Note that under some definitions, 0 and -1 are Fibonacci numbers. If you are using that, start the array off with {-1, 0, 1} (which isn't their order, it is actually -1, 1, 0, 1, but by keeping them in ascending order we can binary_search below). If you do so, change the type to an int not a size_t.
Next, a sketch of an implementation for has_fibs:
template<class T, size_t N>
bool has_fibs( T(&array)[N] ) {
// bring `begin` and `end` into view, one of the good uses of `using`:
using std::begin; using std::end;
// guaranteed array is nonempty, so
T m = *std::max_element( begin(array), end(array) ); will have a max, so * is safe.
if (m < 0) m = 0; // deal with the possibility the `array` is all negative
// use `auto` to not repeat a type, and `const` because we aren't going to alter it:
const auto fibs = make_fibs(m);
// d-d-d-ouble `std` algorithm:
return std::find_if( begin(array), end(array), [&fibs]( T v )->bool {
return std::binary_search( begin(fibs), end(fibs), v );
}) != end(array);
}
here I create a template function that takes your (fixed sized) array as a reference. This has the advantage that ranged-based loops will work on it.
Next, I use a std algorithm max_element to find the max element.
Finally, I use two std algorithms, find_if and binary_search, plus a lambda to glue them together, to find any intersections between the two containers.

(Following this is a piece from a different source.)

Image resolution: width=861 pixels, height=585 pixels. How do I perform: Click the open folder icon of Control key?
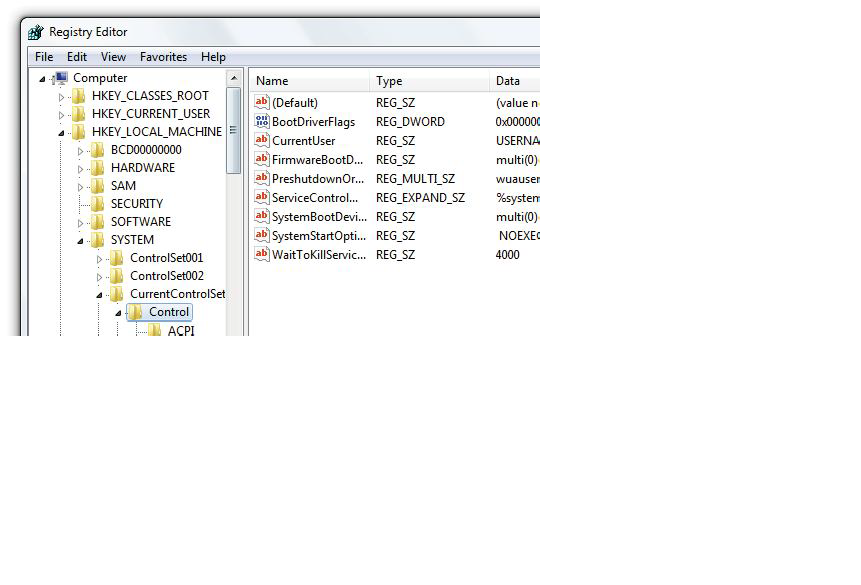coord(135,312)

I'm liberally using C++11 features and lots of abstraction here. If you don't understand a function, I encourage you to rewrite the parts you don't understand rather than copying blindly.
This code has runtime O(n lg lg n) which is probably overkill. (fibs grow exponentially. Building them takes lg n time, searching them takes lg lg n time, and we search then n times).